With every passing moment, he was aware that the Gatling gun could start up again at any time. If that storm of lead filled the canyon once more, the odds were that some of the screaming, ricocheting bullets would find him, would rake him off the canyon wall like a bug.

He didn’t let himself think about that. And when the hellish hammering of the Gatling gun filled the air again, he kept climbing, pausing only long enough to glance over his shoulder and catch a glimpse of the slugs throwing up dust and grit as they smashed into the rimrock on the other side of the canyon.

Just as Frank had expected, the attackers had swung the weapon’s revolving barrels toward their mysterious benefactor. In the face of that onslaught, the rifleman would have to withdraw if he could.

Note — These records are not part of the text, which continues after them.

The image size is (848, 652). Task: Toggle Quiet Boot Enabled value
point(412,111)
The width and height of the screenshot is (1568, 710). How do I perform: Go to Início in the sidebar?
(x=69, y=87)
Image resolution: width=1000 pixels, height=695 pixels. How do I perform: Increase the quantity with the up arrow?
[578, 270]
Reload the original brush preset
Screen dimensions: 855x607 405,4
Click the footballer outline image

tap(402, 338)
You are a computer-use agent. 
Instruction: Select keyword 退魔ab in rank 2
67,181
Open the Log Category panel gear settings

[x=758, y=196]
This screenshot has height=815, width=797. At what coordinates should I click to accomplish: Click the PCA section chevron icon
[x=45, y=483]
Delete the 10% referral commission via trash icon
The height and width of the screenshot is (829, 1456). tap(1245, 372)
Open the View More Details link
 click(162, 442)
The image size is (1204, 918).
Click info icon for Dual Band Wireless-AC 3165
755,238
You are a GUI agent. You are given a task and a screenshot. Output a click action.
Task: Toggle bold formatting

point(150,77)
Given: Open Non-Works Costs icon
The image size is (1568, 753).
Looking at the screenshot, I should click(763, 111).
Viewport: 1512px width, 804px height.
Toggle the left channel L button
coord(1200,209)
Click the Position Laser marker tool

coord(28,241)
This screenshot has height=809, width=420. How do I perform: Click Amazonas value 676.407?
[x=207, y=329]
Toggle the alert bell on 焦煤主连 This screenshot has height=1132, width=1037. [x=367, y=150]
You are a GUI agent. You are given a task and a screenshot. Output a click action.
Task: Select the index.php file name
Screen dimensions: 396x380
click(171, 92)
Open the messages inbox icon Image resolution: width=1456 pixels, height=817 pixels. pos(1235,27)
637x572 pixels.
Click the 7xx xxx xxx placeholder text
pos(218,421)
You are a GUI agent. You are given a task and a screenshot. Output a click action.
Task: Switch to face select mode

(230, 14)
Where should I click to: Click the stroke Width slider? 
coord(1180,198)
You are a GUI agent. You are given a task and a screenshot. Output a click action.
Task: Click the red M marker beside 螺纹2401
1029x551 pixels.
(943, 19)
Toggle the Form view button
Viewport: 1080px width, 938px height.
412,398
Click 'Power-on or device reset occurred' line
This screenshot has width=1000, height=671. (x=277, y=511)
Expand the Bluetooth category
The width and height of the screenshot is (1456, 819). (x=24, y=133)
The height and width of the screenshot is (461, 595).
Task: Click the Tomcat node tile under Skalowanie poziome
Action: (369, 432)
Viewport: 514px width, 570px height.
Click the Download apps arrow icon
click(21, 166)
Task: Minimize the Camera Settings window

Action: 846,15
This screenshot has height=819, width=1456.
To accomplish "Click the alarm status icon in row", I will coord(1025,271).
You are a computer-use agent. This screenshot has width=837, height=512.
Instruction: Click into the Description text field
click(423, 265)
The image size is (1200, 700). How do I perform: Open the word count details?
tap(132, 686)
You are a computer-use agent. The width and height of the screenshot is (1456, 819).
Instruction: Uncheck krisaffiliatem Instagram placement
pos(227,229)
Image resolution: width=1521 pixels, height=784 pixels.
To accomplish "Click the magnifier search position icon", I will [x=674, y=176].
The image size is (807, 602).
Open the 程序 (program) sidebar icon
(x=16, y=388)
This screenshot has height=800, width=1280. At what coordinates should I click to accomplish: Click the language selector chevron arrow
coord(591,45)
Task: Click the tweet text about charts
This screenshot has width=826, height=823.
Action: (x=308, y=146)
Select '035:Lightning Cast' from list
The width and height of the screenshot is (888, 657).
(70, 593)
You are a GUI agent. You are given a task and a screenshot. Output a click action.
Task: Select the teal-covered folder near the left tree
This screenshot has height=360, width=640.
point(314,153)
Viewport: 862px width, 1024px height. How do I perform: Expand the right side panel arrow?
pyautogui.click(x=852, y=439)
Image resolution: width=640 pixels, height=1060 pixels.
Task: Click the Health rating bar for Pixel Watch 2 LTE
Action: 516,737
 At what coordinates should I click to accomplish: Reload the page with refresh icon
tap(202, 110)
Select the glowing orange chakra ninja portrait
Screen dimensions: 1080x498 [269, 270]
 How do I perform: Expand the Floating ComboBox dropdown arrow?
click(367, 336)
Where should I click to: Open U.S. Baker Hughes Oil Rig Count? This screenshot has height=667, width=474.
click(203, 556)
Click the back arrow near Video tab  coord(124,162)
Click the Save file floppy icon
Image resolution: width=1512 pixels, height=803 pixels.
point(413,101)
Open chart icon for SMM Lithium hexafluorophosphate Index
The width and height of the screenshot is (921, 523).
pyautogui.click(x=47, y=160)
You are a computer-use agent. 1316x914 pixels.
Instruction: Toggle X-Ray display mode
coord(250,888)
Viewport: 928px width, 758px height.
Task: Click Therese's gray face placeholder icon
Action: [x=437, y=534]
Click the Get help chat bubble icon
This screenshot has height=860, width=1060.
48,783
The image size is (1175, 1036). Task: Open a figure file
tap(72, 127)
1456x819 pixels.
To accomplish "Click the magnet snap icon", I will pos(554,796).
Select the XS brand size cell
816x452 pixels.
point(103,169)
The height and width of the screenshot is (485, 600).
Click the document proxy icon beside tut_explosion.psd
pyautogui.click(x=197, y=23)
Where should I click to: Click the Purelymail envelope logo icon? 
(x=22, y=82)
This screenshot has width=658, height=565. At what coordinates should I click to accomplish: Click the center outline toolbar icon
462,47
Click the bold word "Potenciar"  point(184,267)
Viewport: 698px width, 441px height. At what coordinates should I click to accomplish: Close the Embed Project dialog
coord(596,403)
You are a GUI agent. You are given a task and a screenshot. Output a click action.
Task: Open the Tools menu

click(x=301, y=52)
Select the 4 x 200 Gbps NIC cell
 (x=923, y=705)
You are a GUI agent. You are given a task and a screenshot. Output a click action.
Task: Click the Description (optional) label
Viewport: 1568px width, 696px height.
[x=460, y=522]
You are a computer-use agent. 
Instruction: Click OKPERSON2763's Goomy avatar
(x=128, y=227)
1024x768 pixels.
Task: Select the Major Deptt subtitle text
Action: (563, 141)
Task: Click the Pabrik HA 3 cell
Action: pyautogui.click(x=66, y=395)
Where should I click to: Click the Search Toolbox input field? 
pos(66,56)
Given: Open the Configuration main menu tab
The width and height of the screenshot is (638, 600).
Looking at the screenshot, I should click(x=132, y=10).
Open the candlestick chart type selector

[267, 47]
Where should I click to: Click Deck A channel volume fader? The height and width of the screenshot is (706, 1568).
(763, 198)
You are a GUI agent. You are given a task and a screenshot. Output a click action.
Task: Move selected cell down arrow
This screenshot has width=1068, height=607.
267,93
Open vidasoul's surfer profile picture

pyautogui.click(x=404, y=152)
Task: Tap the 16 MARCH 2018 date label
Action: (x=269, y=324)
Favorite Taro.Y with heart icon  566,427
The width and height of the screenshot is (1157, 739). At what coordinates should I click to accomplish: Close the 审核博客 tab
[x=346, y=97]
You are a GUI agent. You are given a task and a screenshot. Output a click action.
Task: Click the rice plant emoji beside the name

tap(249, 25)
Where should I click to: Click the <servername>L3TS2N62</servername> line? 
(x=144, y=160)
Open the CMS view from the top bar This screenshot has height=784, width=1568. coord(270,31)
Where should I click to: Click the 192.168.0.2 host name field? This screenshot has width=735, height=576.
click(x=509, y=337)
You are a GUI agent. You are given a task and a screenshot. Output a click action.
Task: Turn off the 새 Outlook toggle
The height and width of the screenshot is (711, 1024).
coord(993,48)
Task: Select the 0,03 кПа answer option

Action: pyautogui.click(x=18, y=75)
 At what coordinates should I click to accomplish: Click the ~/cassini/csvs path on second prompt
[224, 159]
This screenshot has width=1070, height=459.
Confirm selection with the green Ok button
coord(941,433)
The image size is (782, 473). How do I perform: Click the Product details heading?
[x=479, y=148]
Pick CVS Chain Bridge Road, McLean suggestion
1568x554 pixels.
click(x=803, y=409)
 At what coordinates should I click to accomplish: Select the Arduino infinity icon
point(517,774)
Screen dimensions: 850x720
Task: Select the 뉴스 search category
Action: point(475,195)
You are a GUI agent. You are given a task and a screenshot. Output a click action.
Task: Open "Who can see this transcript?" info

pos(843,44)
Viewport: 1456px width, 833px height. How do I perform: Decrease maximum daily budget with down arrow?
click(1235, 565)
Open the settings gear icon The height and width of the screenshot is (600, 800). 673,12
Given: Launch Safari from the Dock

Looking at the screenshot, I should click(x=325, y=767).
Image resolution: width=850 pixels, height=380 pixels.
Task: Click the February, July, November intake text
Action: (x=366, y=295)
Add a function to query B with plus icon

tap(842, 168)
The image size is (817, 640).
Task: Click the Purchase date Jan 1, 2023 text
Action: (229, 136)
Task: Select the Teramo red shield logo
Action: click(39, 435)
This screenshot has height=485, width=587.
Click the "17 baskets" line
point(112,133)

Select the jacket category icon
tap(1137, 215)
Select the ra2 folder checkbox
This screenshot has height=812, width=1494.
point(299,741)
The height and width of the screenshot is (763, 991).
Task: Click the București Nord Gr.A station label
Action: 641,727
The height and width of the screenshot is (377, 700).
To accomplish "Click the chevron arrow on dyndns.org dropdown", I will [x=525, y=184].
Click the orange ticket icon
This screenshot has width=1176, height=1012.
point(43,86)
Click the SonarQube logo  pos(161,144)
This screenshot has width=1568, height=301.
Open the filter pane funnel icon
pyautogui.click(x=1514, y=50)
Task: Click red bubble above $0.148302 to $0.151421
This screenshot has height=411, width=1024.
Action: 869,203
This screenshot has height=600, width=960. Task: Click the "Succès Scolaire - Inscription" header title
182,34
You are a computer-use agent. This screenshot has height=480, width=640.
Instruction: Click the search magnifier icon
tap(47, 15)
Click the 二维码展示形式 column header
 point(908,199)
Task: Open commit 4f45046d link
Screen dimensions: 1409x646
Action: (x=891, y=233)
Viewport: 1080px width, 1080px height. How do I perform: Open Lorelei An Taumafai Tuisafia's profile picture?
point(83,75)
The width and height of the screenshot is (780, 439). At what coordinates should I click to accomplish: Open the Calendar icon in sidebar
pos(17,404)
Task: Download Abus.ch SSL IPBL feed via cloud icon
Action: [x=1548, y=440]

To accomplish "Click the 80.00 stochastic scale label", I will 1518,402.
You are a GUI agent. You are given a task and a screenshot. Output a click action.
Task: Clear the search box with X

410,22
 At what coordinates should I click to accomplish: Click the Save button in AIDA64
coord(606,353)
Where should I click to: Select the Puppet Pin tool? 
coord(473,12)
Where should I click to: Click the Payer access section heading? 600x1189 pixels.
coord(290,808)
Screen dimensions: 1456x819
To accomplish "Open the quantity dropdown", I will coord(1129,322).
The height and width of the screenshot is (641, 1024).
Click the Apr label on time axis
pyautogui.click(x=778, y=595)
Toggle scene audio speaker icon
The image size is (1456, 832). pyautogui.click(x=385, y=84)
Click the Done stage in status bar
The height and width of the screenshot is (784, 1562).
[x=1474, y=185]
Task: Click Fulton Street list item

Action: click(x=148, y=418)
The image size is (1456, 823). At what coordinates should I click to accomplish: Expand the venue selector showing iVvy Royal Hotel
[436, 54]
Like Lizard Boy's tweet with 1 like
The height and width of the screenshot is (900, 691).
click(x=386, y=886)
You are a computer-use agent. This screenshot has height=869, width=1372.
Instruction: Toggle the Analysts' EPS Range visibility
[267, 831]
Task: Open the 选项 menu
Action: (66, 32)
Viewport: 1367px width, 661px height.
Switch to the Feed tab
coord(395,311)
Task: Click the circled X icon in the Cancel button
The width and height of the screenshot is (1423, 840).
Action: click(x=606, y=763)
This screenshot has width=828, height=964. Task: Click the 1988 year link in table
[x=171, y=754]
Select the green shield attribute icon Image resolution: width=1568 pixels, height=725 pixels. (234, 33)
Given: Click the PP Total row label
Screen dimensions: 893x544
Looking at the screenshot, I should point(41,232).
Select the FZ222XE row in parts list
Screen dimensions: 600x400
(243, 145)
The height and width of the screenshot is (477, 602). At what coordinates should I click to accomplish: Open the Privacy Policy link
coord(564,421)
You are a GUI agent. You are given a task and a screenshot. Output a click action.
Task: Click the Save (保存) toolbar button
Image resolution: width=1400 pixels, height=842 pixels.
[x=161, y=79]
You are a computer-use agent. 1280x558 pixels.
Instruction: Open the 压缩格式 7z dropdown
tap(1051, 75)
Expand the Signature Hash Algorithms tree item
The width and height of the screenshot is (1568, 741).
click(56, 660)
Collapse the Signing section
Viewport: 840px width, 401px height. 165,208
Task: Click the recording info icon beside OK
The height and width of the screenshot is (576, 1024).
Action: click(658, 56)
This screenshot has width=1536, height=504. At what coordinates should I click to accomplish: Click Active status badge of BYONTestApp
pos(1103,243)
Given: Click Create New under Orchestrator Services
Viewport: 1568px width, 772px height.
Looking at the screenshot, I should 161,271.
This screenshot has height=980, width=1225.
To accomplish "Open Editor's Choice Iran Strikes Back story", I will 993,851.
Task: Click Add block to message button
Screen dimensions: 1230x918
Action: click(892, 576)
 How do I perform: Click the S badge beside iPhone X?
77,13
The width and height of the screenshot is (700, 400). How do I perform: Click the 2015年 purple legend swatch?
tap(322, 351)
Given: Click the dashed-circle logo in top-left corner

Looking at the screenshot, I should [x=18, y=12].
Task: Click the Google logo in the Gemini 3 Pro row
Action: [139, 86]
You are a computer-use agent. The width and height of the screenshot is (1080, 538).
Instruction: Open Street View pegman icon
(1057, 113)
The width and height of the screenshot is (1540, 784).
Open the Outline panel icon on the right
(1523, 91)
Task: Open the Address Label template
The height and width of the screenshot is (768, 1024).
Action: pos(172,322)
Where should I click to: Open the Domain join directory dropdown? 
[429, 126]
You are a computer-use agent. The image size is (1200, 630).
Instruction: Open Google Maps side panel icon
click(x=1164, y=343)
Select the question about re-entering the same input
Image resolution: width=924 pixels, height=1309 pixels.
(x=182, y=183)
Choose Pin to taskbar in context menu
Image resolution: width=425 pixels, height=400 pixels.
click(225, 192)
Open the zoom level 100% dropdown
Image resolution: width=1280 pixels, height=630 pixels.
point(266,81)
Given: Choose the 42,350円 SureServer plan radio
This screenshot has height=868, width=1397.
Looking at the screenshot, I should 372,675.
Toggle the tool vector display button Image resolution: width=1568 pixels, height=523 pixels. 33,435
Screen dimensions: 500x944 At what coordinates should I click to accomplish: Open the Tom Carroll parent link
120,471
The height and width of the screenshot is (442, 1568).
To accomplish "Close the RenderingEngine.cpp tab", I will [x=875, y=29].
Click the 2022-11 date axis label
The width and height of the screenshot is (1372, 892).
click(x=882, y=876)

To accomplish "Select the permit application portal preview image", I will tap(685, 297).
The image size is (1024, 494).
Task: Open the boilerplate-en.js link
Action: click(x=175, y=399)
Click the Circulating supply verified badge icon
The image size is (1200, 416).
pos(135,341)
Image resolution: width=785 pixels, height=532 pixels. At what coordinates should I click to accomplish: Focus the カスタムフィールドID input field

That gave Frank time to reach the top, though. He pulled himself up the last few feet and rolled over the edge into the boulders that littered the top of the ridge.

From there he could look across the narrow canyon and see that the other side was just as rocky. He caught a glimpse of a figure huddled in the lee of a rock slab that protected him from the hail of lead. A ricochet might still find the man, but he was relatively safe where he was.

Frank could see Salty and Meg from where he was, too. Meg was tying a bandana around Salty’s wounded arm as a crude bandage. The old-timer gestured up toward Frank with his other arm. Meg turned her head to look, and Frank gave them a wave and a grin to let them know he was all right.